Narrowband-to-broadband switchable and polarization-insensitive terahertz metasurface absorber enabled by phase-change material

Abstract

A terahertz absorber with controllable and switchable bandwidth that is insensitive to polarization is of great interest. Here, we propose and demonstrate a metasurface absorber with switchable bandwidth based on a phase-change material of vanadium dioxide (VO2) and verify its performance by finite element method simulations. The metasurface absorber is composed of a hybrid cross fractal as a resonator separated from a gold ground plane by a polyimide spacer. Switching from narrowband to broadband absorber is achieved via connecting VO2 patches to the gold first-order cross fractal converting the resonator to a third-order cross fractal.
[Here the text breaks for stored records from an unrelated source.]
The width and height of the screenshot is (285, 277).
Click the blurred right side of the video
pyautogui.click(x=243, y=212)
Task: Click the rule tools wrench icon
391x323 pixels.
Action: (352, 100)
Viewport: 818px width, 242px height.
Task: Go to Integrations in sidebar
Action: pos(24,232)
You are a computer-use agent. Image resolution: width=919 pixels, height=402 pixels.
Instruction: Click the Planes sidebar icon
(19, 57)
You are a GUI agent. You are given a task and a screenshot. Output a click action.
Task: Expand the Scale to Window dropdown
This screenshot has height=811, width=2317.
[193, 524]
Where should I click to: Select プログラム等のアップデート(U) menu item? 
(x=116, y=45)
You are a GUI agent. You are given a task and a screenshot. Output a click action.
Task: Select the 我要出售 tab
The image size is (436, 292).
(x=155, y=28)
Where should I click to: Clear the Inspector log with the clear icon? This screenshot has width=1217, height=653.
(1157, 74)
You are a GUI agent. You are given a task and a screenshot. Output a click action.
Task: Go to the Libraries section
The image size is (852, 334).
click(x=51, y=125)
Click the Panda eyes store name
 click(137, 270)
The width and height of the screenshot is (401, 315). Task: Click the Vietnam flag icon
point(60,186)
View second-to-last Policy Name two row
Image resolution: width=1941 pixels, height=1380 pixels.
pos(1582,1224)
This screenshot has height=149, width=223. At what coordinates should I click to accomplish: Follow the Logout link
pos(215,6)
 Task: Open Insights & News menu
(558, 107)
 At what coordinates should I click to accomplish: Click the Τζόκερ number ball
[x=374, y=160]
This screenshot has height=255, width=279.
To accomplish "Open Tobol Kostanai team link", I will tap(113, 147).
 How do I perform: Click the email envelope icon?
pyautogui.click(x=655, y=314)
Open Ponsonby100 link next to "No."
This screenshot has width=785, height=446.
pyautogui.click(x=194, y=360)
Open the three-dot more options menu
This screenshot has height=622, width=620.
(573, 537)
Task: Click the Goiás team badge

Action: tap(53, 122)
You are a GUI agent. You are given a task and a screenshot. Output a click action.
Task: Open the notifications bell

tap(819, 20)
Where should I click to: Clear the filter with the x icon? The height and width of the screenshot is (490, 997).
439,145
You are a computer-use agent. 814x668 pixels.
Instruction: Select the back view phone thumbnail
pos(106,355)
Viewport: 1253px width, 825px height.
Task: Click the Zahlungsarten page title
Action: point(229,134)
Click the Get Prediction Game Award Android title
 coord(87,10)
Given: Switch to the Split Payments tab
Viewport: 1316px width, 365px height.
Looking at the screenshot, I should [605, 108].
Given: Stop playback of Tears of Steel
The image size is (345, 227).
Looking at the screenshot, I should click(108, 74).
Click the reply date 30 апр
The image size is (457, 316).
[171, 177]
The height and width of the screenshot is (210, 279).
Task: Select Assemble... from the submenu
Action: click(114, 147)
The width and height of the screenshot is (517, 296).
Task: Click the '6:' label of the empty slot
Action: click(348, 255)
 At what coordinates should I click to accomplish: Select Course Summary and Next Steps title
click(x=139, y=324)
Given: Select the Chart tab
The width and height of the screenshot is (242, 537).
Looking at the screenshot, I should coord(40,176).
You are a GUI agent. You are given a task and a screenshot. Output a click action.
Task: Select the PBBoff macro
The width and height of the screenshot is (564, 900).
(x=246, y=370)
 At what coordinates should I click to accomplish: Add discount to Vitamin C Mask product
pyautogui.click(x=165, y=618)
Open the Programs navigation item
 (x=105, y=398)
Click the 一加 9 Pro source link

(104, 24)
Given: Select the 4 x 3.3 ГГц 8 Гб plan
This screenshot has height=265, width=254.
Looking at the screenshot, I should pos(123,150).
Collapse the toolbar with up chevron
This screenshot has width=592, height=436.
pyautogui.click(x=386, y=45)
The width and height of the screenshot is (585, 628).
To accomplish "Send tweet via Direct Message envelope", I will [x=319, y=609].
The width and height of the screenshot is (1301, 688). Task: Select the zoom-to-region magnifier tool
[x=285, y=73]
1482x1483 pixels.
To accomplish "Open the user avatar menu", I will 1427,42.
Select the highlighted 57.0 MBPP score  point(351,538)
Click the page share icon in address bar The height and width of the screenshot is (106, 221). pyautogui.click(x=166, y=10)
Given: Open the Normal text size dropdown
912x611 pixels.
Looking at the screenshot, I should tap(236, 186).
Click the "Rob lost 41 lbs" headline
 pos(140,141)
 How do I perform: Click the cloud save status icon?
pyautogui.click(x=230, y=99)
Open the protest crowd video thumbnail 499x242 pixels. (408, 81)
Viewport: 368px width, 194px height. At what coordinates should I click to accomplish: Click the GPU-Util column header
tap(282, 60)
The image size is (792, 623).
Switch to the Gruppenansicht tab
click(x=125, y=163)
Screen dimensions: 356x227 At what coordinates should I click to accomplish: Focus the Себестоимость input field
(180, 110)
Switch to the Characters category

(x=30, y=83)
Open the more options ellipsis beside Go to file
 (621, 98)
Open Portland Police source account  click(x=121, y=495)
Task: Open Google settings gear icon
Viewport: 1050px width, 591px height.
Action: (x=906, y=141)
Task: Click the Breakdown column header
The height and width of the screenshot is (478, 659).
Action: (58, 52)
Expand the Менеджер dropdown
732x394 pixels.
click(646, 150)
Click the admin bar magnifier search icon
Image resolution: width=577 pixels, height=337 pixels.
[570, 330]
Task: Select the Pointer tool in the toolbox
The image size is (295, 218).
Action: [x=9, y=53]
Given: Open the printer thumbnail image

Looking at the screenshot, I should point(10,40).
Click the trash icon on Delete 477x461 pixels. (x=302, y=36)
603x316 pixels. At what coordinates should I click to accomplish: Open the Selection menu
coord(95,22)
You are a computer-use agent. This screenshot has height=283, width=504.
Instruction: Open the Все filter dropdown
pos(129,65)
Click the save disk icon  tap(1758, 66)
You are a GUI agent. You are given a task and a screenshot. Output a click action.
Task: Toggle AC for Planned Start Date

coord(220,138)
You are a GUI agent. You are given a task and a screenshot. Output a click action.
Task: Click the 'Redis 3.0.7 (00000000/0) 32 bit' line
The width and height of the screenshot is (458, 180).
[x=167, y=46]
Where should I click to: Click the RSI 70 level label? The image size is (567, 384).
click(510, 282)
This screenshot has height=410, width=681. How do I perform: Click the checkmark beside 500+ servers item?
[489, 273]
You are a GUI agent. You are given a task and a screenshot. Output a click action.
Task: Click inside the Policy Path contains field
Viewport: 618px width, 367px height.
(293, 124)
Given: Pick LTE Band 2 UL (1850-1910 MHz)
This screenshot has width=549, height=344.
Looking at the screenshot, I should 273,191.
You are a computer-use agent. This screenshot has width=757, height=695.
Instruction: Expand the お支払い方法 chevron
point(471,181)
In the insulator phase of VO2, the main narrowband absorption occurs at the frequency of 6.05 THz with a 0.99 absorption and a full-width half-maximum (FWHM) of 0.35 THz. Upon insulator-to-metal transition of VO2, the metasurface achieves a broadband absorption with FWHM of 6.17 THz. The simulations indicate that by controlling the partial phase transition of VO2, we can tune the bandwidth and absorption level of the absorber. Moreover, the designed absorber is insensitive to polarization due to symmetry and works well for a very wide range of incident angles. In the metallic state of VO2, the absorber has an absorption exceeding 0.5 in the 3.57–8.45 THz frequency range with incident angles up to 65°.